Radio Progreso quotes Marcos Rubí, a member of this movement, on its origins and aims:
"it grew in the heat of what pretended to be an electoral fiesta, with university students that from before the beginning of the process already had seen certain anomalies, certain signs of fraud, and then in the electoral process of Sunday the 24th, now that the fraud was confirmed, indignation grew and we decided to organize ourselves... The Movement is heterogeneous, there are ideologies involved that run from the right to the extreme left, but there is a consensus that there was fraud and we all have the same purpose".
The disillusionment of students with the electoral process has been under-reported in the international press. University students took the place formerly occupied by representatives of the church in this election, as custodians for the individual election polling places. That means they were witnesses to the most egregious irregularities: the selling of party credentials, voter intimidation and mis-information-- irregularities international observers dismissed as minor, but that these Honduran youths (in our view, rightly) saw as shocking and unacceptable.
Honduran sociologist Eugenio Sosa criticizes the Tribunal Supremo Electoral, and was blunt about the possible impact of challenges to the TSE: "I believe that the results will stand, the Tribunal has announced them and it isn't going to reverse itself even though they will make a pretense of reviewing the actas":
"I believe that the Tribunal, despite having launched itself affirming that these were the most transparent elections and despite having all the backing of official organizations such as the OAS, EU, the US Embassy and Department of State, little by little has been showing aspects that demonstrate that in these elections there were as many problems, irregularities, and alteration of results as in the primaries."
Hermilo Soto, national coordinator in Honduras for the Lutheran World Federarion, characterizes reforming the electoral system as a "great challenge" for Honduras going forward, because "the great problem that we have today is that the people do not trust in the present institutionality directing the electoral process".
The article notes that Congress will play a key role in determining whether and how the electoral system might be revised, as well as having a key role to play in the subsequent elections of the Supreme Court and Ministerio Público.
As we have noted previously, no single party has a large enough delegation to congress to control these processes.
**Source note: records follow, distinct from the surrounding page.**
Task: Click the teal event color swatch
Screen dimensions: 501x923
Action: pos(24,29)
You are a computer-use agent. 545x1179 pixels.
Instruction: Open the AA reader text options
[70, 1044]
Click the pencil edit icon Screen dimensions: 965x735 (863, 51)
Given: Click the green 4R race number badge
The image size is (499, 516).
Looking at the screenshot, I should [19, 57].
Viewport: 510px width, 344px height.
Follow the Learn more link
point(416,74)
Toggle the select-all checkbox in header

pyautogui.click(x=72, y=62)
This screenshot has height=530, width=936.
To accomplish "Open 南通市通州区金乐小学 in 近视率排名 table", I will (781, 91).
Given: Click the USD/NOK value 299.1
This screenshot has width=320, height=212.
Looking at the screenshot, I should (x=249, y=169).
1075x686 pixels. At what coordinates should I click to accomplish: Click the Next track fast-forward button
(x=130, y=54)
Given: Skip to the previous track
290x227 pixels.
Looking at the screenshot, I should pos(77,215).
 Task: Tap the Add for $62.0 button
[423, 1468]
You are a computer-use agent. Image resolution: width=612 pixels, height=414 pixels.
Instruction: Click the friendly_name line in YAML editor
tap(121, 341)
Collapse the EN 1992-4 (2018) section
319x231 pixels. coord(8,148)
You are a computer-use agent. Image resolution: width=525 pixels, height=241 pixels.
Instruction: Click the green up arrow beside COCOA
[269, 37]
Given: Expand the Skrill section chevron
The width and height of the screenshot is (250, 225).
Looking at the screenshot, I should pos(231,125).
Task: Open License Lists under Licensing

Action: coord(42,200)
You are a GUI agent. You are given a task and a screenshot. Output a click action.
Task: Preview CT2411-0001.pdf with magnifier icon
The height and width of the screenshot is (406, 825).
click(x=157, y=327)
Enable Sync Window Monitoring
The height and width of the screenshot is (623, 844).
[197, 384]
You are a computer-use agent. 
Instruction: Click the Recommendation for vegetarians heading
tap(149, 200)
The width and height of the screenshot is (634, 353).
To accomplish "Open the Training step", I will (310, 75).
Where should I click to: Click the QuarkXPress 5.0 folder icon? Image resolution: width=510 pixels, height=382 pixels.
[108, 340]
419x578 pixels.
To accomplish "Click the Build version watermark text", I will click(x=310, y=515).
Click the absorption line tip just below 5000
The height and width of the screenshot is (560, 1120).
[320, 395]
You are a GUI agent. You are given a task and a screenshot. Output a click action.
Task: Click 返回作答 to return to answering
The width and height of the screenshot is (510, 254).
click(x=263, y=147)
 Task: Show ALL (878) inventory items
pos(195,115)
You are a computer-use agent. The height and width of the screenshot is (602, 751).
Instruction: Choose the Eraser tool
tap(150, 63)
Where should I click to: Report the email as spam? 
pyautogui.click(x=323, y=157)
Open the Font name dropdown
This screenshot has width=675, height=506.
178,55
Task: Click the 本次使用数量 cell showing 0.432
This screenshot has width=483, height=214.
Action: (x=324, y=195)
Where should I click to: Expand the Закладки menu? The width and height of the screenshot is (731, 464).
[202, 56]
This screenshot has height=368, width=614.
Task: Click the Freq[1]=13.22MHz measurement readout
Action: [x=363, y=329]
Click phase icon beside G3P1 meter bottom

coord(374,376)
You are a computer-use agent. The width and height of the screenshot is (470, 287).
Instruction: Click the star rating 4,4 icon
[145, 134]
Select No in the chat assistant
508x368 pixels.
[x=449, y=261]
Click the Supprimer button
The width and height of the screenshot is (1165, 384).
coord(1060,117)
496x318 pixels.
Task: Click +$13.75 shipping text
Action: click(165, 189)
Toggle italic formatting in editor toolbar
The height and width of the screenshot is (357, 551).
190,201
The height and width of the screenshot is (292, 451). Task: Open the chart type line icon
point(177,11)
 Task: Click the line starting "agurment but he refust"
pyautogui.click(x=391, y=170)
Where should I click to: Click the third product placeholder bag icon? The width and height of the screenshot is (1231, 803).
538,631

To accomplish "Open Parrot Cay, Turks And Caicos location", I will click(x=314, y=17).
Radio Progreso quotes the opinion of Antonio Rivera Callejas, a re-elected Partido Nacional congress member, about what may happen:
"It's too early to talk about the composition of the junta directiva (executive committee), that is going to be defined in January, I figure, you should remember that there will be many political factions making up the congress, there will not be a simple ajority for any of the political parties, this is going to require the consensus of many... What there is not yet are concrete names, of candidates for the presidency, vicepresidency, and secretariat [of the congress], so it is normal that there are conversations among all the political parties but that will take a concrete form only in the month of January".
Sociologist Armando Orellana is skeptical of the vision of harmonious consensus advanced by Rivera, and raises instead warnings of backroom deals and corruption as usual in the negotiation of a congressional majority:
"The party of the government [Partido Nacional] is buying consciences, there has been talk of payments of up to five million lempiras [about $240,000] to procrue the presidency of the Congreso Nacional. The ally that it has had during this period [the Lobo Sosa administration] has been the Partido Liberal, nevertheless they are not going to succeed in controlling the two-thirds majority necessary to manage constitutional reforms"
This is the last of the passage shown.